*** Opening of RECORDS FOR THIS EXERCISE ***

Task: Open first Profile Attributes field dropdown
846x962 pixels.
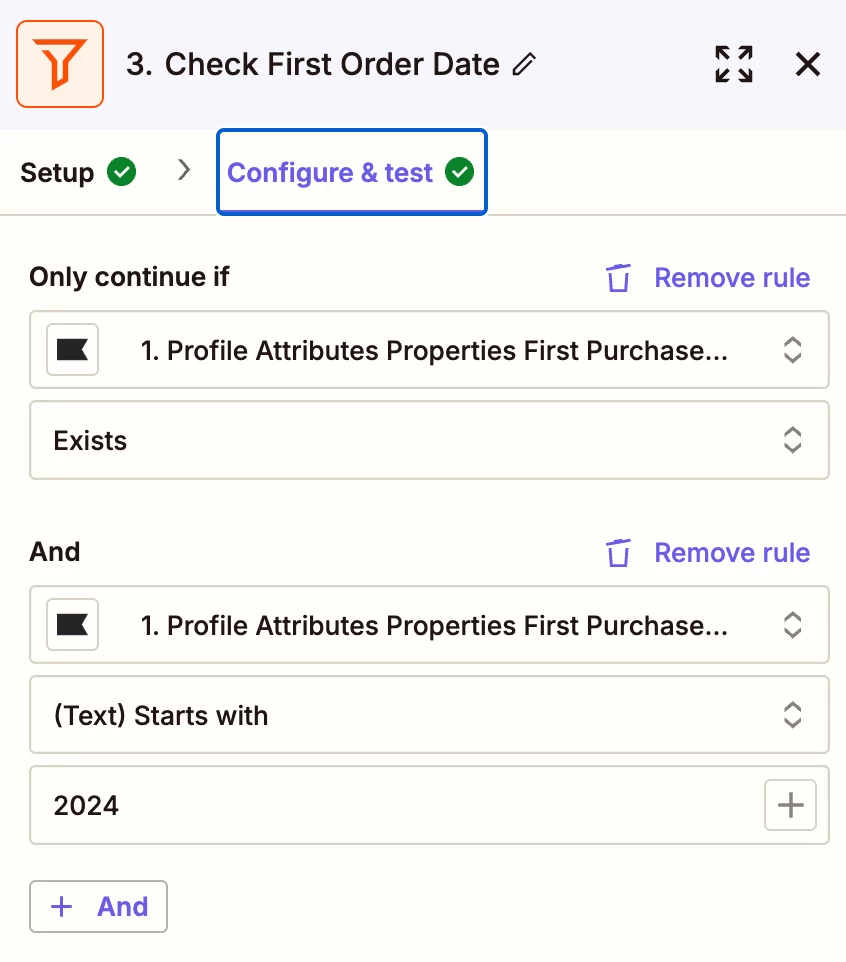Action: click(x=429, y=350)
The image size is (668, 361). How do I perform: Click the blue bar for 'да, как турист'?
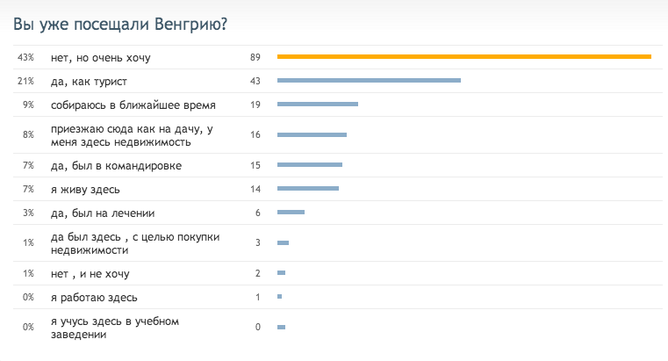[x=369, y=80]
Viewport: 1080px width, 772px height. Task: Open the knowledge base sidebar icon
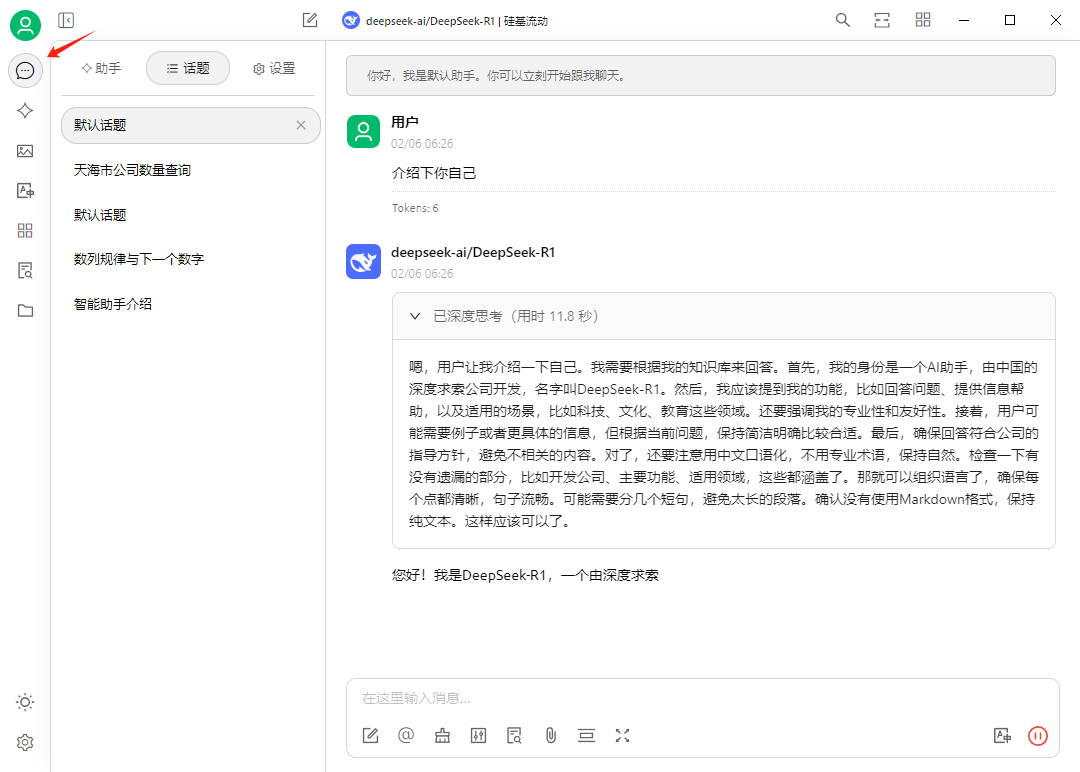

*** Close of RECORDS FOR THIS EXERCISE ***

• REQUIRED ACTION:
From the records above, show each line that contains the word "Task".

• SOLUTION TO THIS PROBLEM:
Task: Open first Profile Attributes field dropdown
Viewport: 1080px width, 772px height. Task: Open the knowledge base sidebar icon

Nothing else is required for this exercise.